Andy Murray z dziennikarzami porozmawiał również o tenisie i przyznał, że według niego faworytem kanadyjskich zawodów jest Novak Dżoković.– W tym roku wielu zawodników rywalizowało z Novakiem, ale on prawie za każdym razem okazywał się trochę za dobry. Dlatego właśnie jest numerem jeden na świecie. Oczywiście on jest faworytem do zwycięstwa tutaj. W tym roku w największych imprezach świata on wygrywał naprawdę zacięte i wyrównane spotkania. Novak zasługuje, żeby być najlepszy na świecie, ale inni tenisiści mocno na niego naciskają. To będzie interesujący tydzień. Mam nadzieję, że zagram na tyle dobrze, żeby móc się z nim zmierzyć – Brytyjczyk podsumował swoje oczekiwania wobec występu w Montrealu.

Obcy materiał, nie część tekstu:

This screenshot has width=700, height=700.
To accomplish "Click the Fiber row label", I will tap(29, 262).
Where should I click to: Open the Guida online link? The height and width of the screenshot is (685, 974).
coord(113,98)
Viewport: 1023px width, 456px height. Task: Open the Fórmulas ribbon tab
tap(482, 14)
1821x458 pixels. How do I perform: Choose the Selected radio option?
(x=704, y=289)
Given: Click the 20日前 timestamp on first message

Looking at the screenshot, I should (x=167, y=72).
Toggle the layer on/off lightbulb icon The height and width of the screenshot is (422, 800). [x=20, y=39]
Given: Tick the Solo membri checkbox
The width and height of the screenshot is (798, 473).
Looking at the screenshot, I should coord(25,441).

Reprezentant Wielkiej Brytanii nie najlepiej rozpoczął sezon gry na kortach twardych w Stanach Zjednoczonych. Trzeci obecnie tenisista świata odpadł z Citi Open w Waszyngtonie już po pierwszym meczu. Murraya pokonał Tejmuraz Gabaszwili. – Do zwycięstwa zabrakło mi naprawdę niewiele. W trzecim secie serwowałem, żeby wygrać tamten mecz. Czuję się dobrze. Przyzwyczajenie się do kortów twardych zajmuje trochę czasu. Ten długi mecz na pewno mi w tym pomoże – zapewnił Murray.

Szkocki tenisista wystąpił w tym roku w finale Australian Open oraz półfinałach Roland Garros i Wimbledonu. Dwukrotny mistrz turniejów wielkoszlemowych ma nadzieję, że dobrą tendencję uda mu się utrzymać również podczas US open. – Grałem dobrze we wszystkich ważnych imprezach w tym roku. Praktycznie we wszystkich nich stwarzałem sobie okazję na walkę o najwyższe cele – zakończył Andy Murray.
W Montrealu pierwszym przeciwnikiem tenisisty rozstawionego z numerem 2 będzie Tommy Robredo.